Clinically oriented immune heterogeneity in prostate cancer: emerging targets and strategies - PubMed
4 hours ago
- #immune heterogeneity
- #immunotherapy
- #prostate cancer
- Prostate cancer (PCa) is considered immunologically 'cold' with limited response to immune checkpoint inhibitors (ICIs).
- Single-cell and spatial profiling reveal immune heterogeneity in PCa, including immune-excluded glands, myeloid-suppressed stromal borders, and lymphocyte-rich niches with B-cell aggregates and tertiary lymphoid structures (TLS).

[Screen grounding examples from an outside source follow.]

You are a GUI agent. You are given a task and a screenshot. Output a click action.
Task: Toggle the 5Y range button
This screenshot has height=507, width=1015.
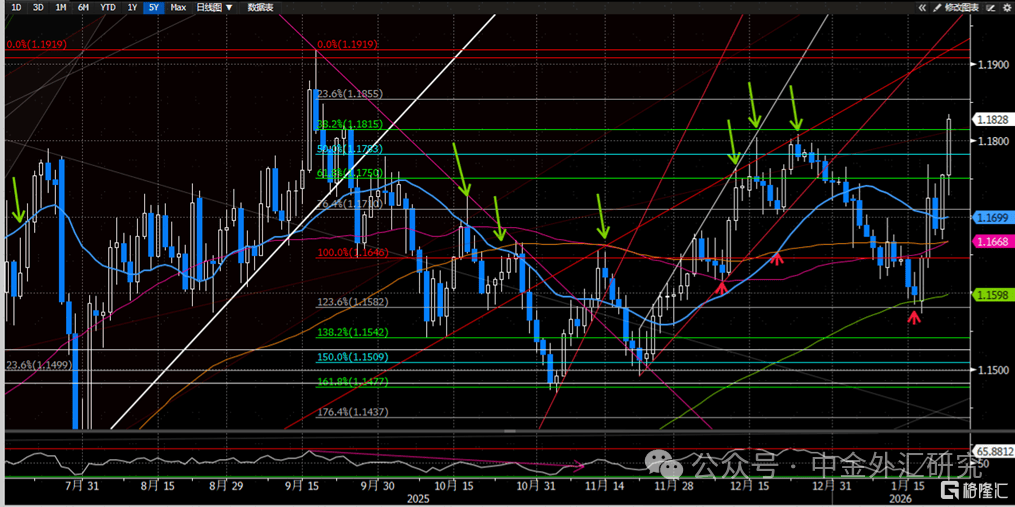153,7
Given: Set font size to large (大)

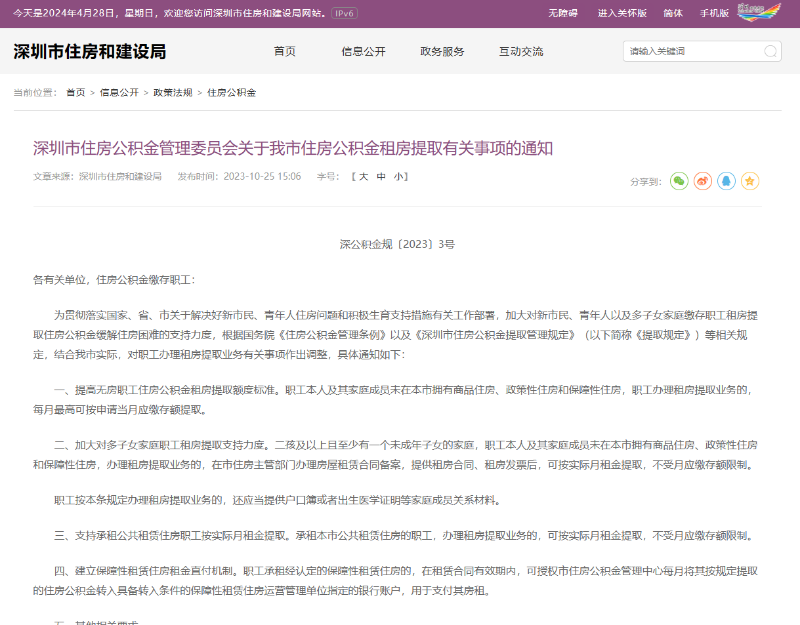Looking at the screenshot, I should click(363, 176).
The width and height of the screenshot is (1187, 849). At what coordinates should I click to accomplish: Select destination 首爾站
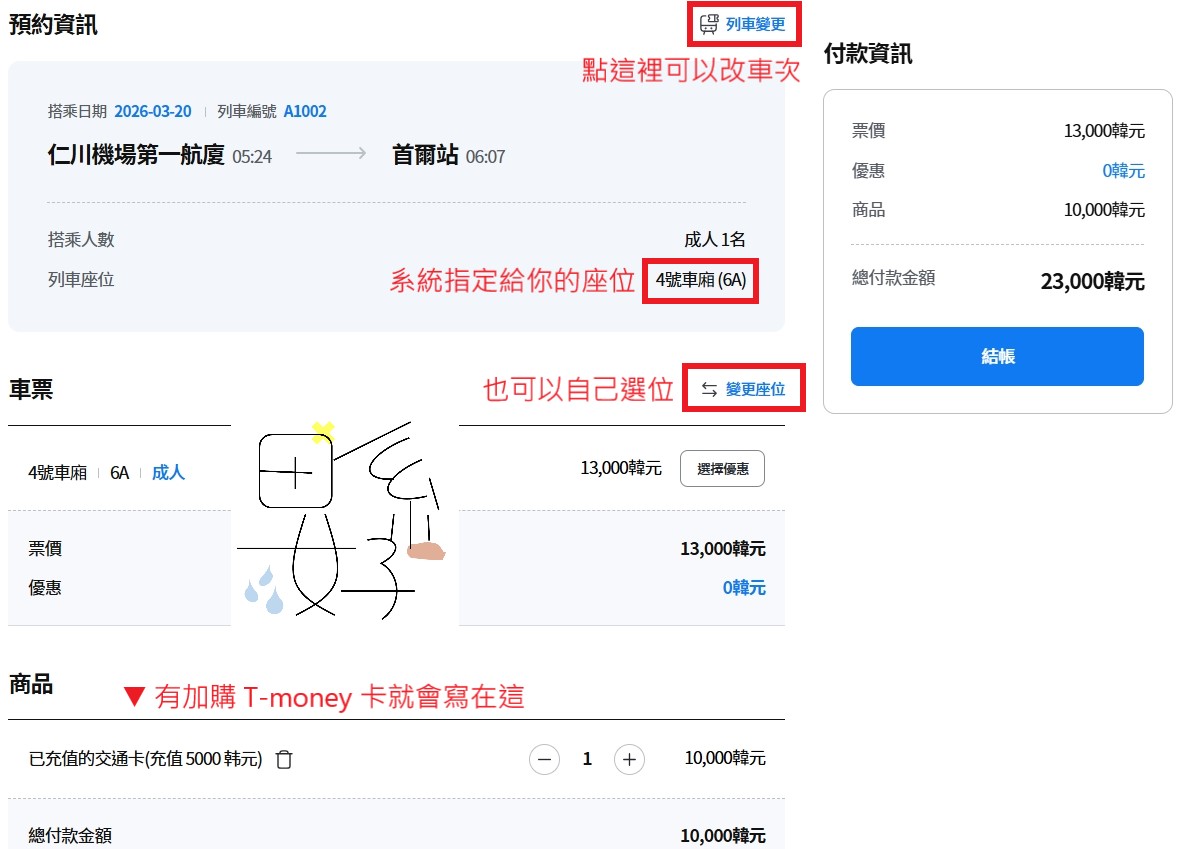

- TLS-high regions resemble inflamed, ICI-responsive cancers and may be targeted with biomarker-guided neoadjuvant or focal immunotherapy.
- Bone metastases are dominated by suppressive macrophage/monocyte programs and dysfunctional T cells, often driven by the CCL2-CCR6 axis.
- Standard therapies remodel immune ecosystems, creating inflammatory windows but fostering adaptive resistance.
- Myeloid-driven inflammation-coupled rewiring (e.g., IL-8/CXCR2 signaling, therapy-induced senescence/SASP) reinforces T-cell exclusion and exhaustion.
- Variable HLA class I loss and hypoxic/metabolic 'functional cold zones' contribute to immune evasion.
- A heterogeneity-aware framework integrates genomic responder subsets with microenvironmental stratification for tailored immunotherapy.
- Emerging strategies include T-cell redirection (PSMA/STEAP1 engagers, bispecifics, CAR-T) and myeloid-targeting combinations.